A proposito del rischio di uno scontro con la magistratura, il sottosegretario ha replicato: «Noi contestiamo un singolo atto ritenendolo sproporzionato. Noi abbiamo stabilito con un decreto legge in linea con un orientamento preciso del Tribunale della Libertà di continuare le lavorazioni che non sono dannose, che non sono nocive e nel frattempo cominciare seriamente la politica di risanamento. E abbiamo stanziato centinaia di milioni proprio per questo. Questo decreto legge resterebbe privo di qualsiasi valore se l'industria dovesse smettere di lavorare, se il forno si dovesse spegnere. Sarebbe un fatto gravissimo per l'economia nazionale, sarebbe un fatto grave non solo per la Puglia ma per l'intera produzione dell'acciaio in Italia". Infine, Catricalà ha spiegato che i ministri che saranno in missione a Taranto il 17 agosto "dovranno parlare con il Presidente della Regione, con la Provincia, con il Comune. Speriamo che possano parlare anche con il Procuratore della Repubblica. E' chiaro che dovranno parlare anche con Ilva. La missione è molto importante e potrebbe anche servire a evitare il ricorso alla Corte Costituzionale».

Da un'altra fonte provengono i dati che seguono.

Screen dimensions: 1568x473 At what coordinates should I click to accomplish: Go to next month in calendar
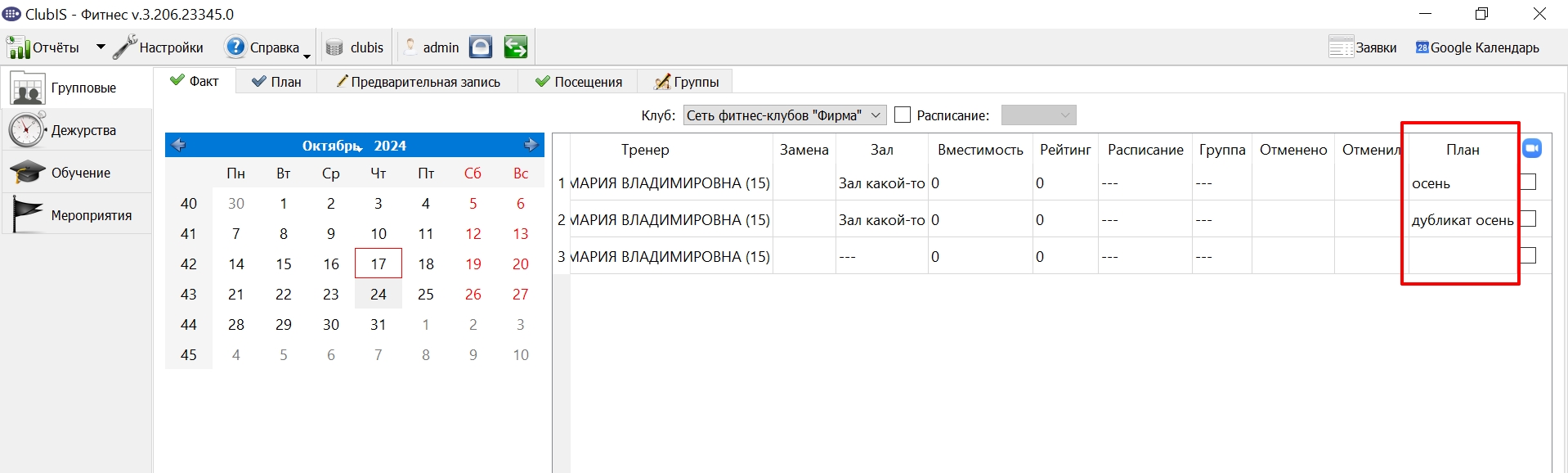[x=531, y=145]
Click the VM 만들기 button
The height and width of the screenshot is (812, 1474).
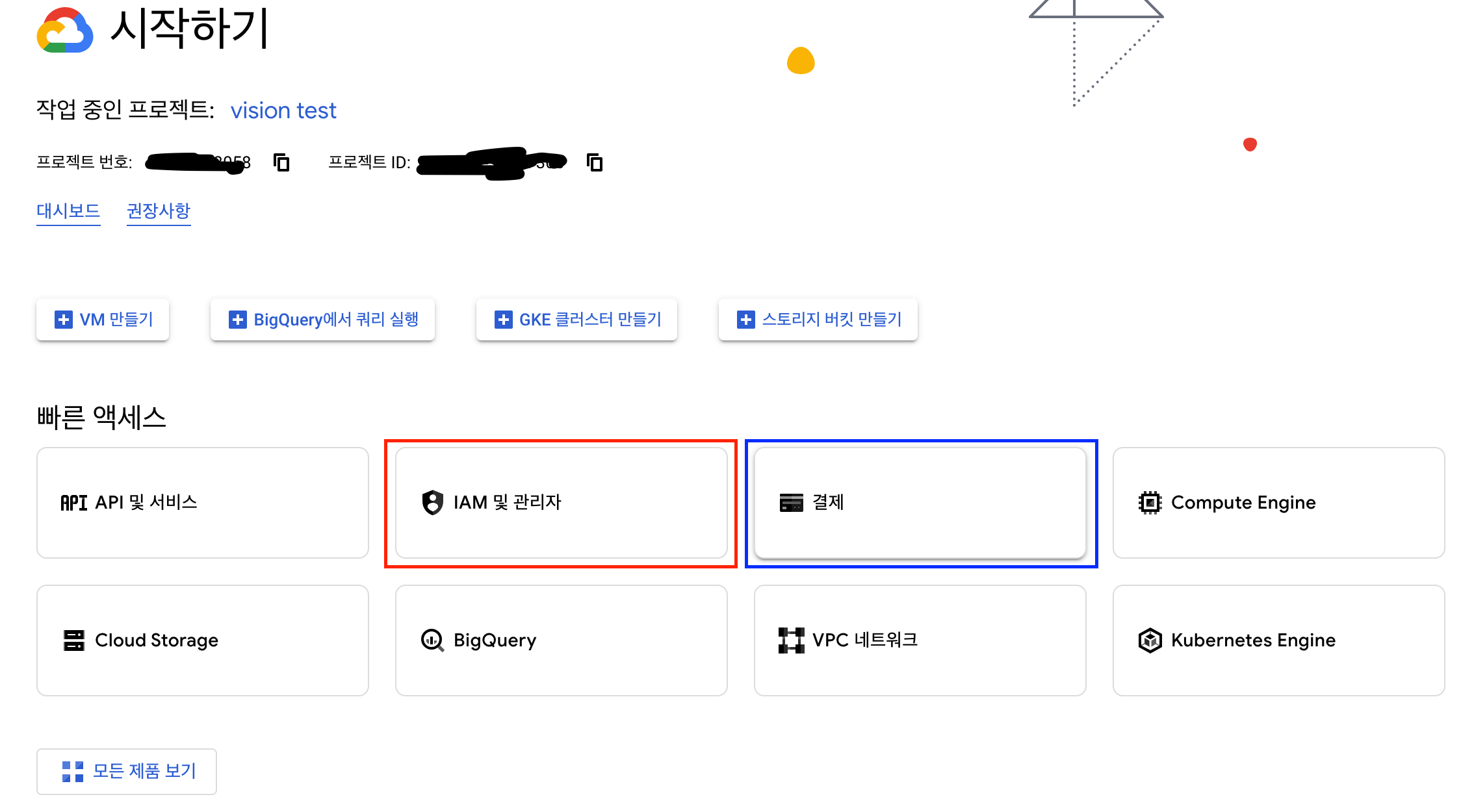pos(102,319)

E mentre si consuma un conflitto di attribuzione senza precedenti nella storia industriale italiana, dopo l'allarme per la salute della popolazione, la vera preoccupazione è che i temi da mettere sul tavolo scivolino via in fretta dall'agenda della politica. Qualcosa, con la programmazione dei primi interventi di bonifica, si sta facendo, ma la ferita patita dal territorio pugliese è profonda e l'inquinamento accumulato è solo l'ultimo segmento di una non-strategia che ha ignorato l'ambiente e la prospettiva di uno di sviluppo sostenibile, uno sviluppo reale, di cose da costruire e da fare in fabbriche che si devono dedicare a produzioni ambientalmente sostenibili. Un nuovo modello di sviluppo, insomma, che si sarebbe dovuto contrapporre a un'economia finanziarizzata che considera le materie prime solo titoli sui quali investire (o disinvestire).

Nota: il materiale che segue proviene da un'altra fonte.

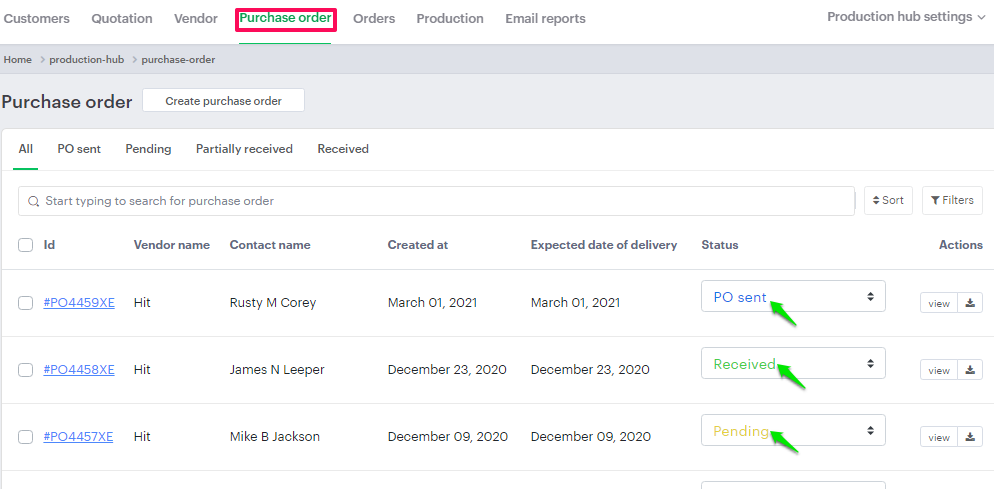View details of Rusty M Corey's order
This screenshot has height=489, width=994.
tap(938, 303)

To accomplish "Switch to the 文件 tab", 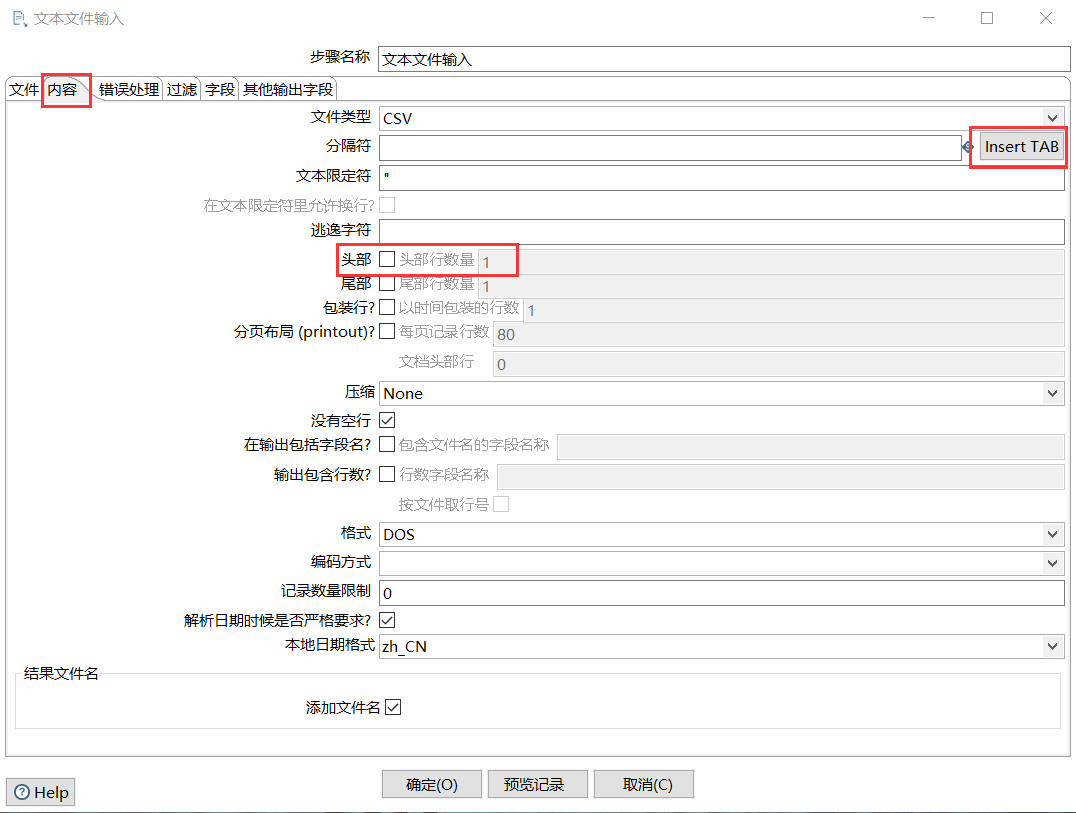I will pyautogui.click(x=23, y=89).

Appare dunque di grande valore, sia per l'opportunità che per gli argomenti, la lettera che il presidente della Regione Toscana Enrico Rossi e il presidente della Provincia di Livorno Giorgio Kutufà hanno scritto nei giorni scorsi al premier Mario Monti e al ministro dello Sviluppo Corrado Passera. «Malgrado l'attenzione del Governo sia giustamente indirizzata in questi giorni sul caso Ilva di Taranto - si legge nel testo inviato a Monti e Passera - anche la realtà di Piombino non può tuttavia prescindere da un intervento di politica industriale. Quella di cui si parla - sottolineano Rossi, Kutufà e Anselmi - è infatti una realtà che coinvolge circa 6 mila lavoratori, con la presenza di gruppi industriali quali Lucchini, Magona e Tenarsi Dalmine. Ed è su questa realtà che Regione, Provincia e Comune si sono fortemente impegnati, sia seguendo da vicino le vertenze industriali che facendo convergere le rispettive politiche su progetti congiunti di intervento, relativi per esempio alle bonifiche, alle infrastrutture e al credito». La missiva si chiude con la proposta di candidatura del Polo Siderurgico di Piombino per «un progetto di riconversione e riqualificazione produttiva, capace di offrire una soluzione complessiva alle varie crisi aziendali, affrontando allo stesso tempo le  questioni infrastrutturali, ambientali ed energetiche».

Seppur in due situazioni diverse, Piombino e Taranto, vivono, e hanno vissuto, senza una politica industriale, e in ciò possono essere accomunate. Il conflitto di attribuzioni è materia per legali e per quanto importante, rimarrà confinato nei tribunali e nelle stanze dei giudici della Corte Costituzionale. Ora serve altro. Serve investire in ricerca e pensare a un progetto di sostenibilità ambientale dei processi industriali, serve una riconversione ecologica di alcuni settori di attività. Servono nuove fondamenta per un'economia che possa contare su norme chiare, su una politica industriale ben definita e che guardi a una gestione sostenibile dei flussi di materia e di energia.